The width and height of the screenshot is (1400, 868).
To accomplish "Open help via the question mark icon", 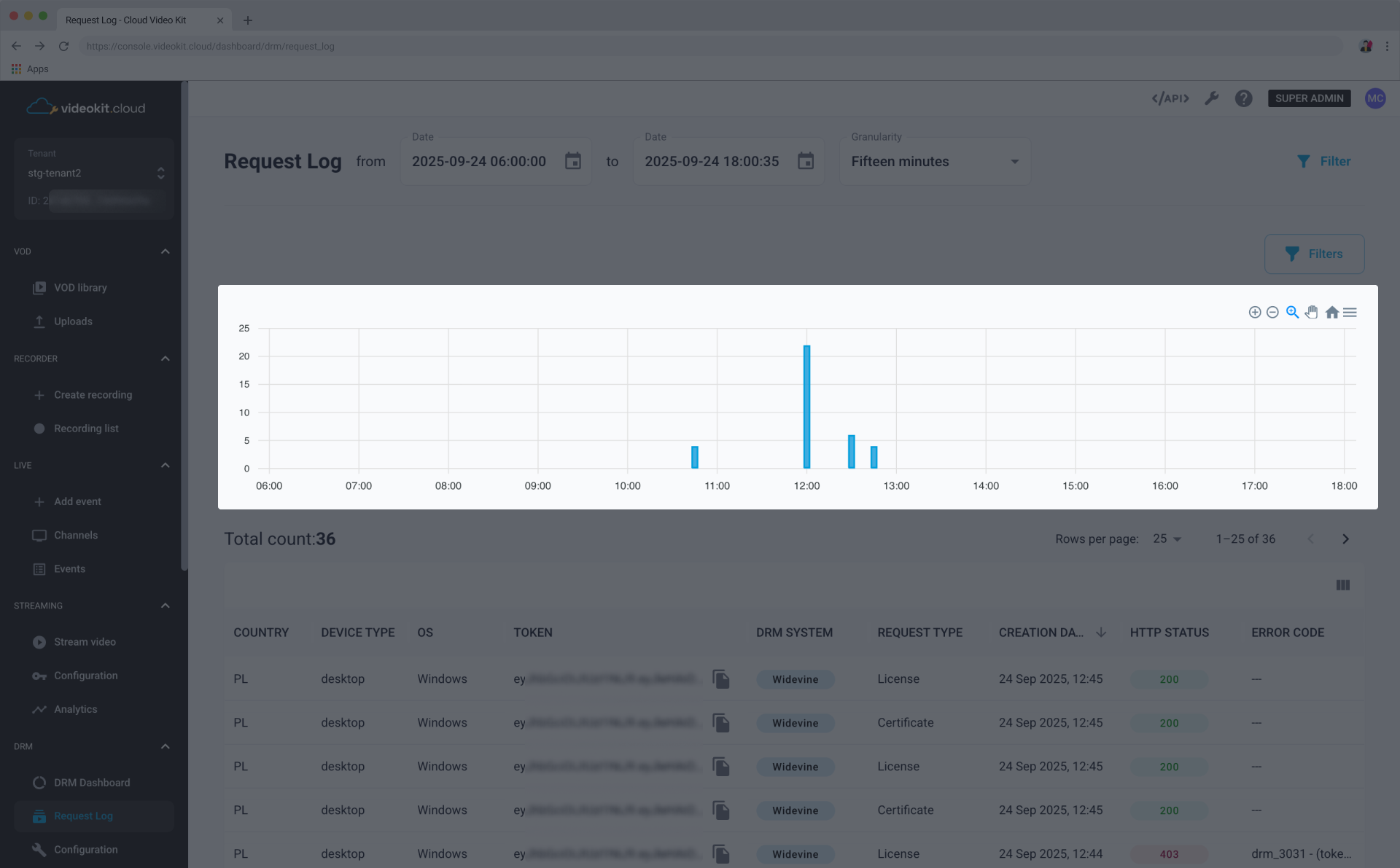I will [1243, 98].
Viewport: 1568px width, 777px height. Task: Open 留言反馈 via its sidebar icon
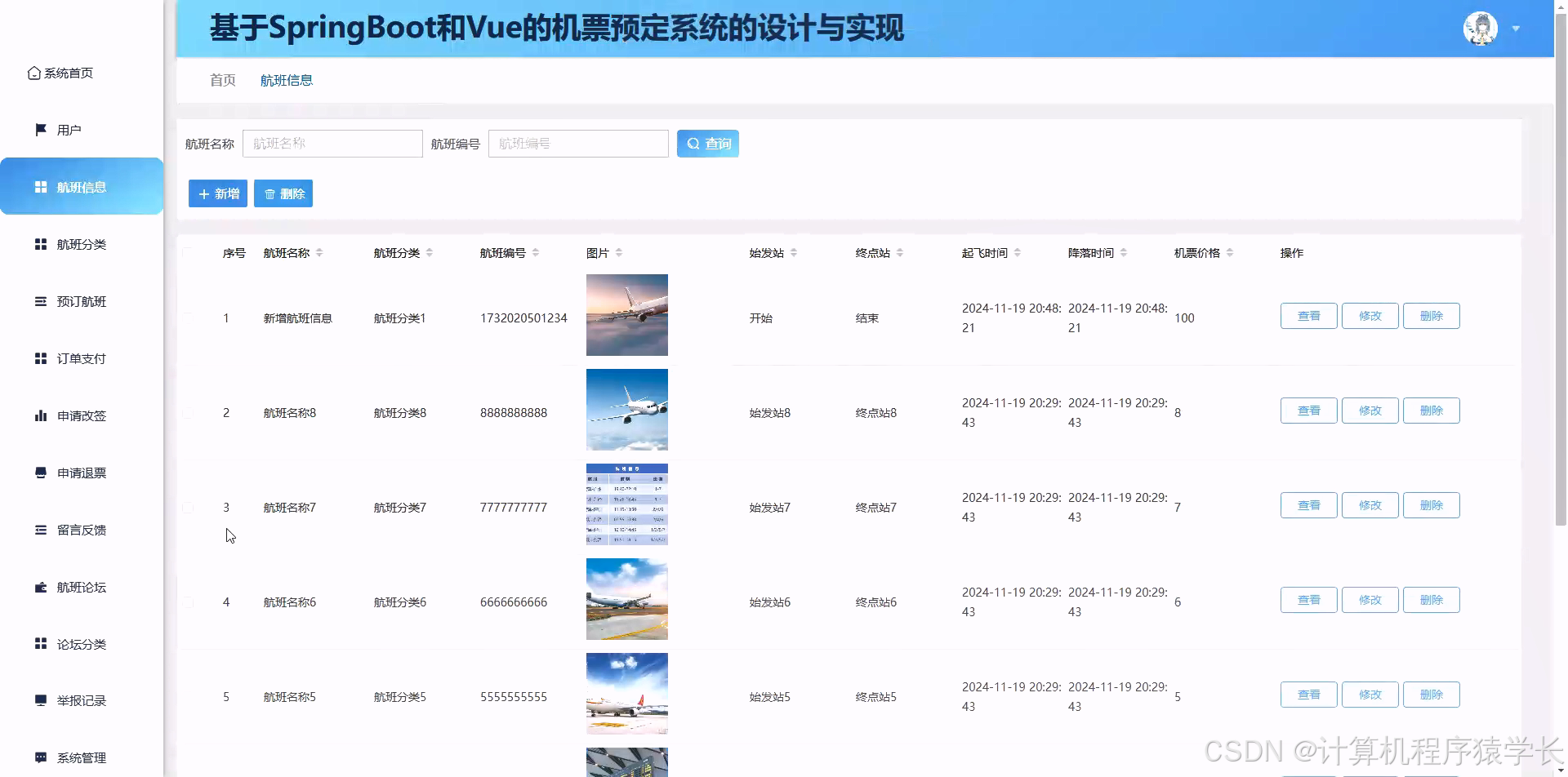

---

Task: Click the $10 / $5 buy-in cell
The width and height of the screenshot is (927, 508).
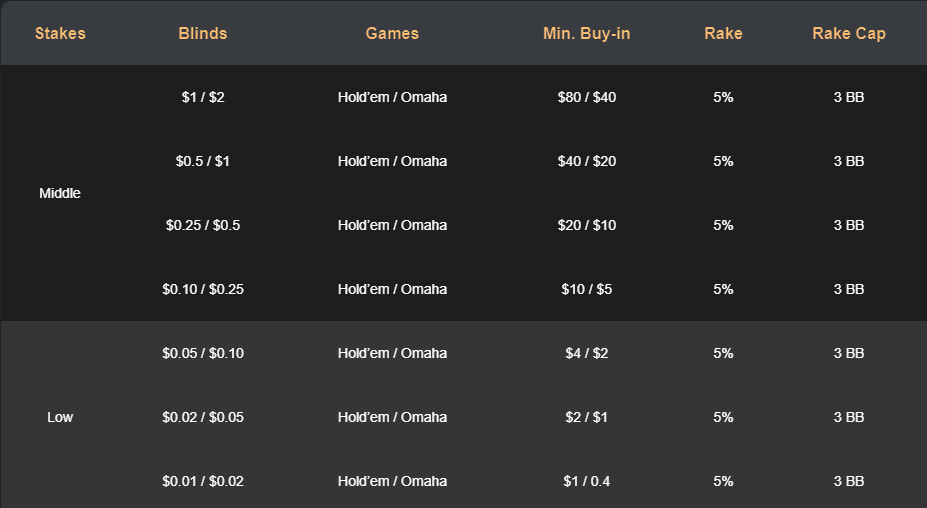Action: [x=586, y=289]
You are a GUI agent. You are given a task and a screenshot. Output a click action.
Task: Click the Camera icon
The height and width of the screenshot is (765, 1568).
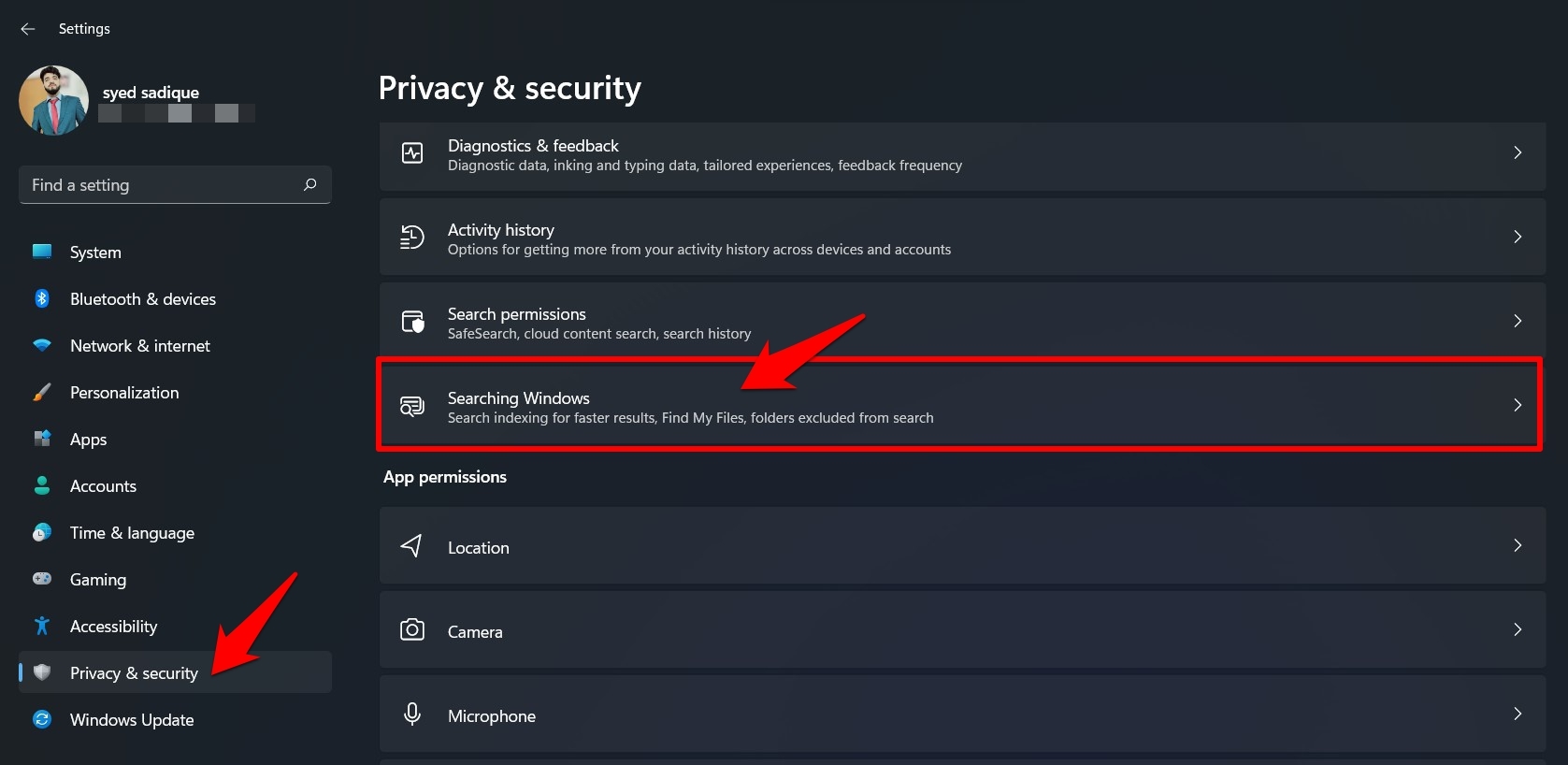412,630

---

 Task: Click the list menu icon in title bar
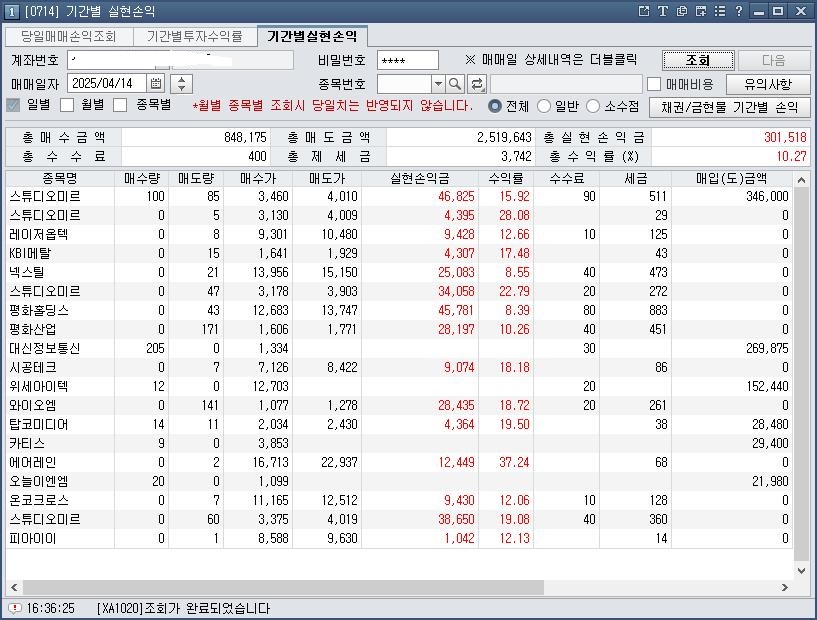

* _GOAL OF THE EXERCISE_: Return every line of the records that contains the word "height", copying each line in full.

* _EXERCISE OUTPUT_:
The width and height of the screenshot is (1400, 868).
Viewport: 1568px width, 777px height. Task: Open 留言反馈 via its sidebar icon
The width and height of the screenshot is (927, 508).
The height and width of the screenshot is (765, 1568).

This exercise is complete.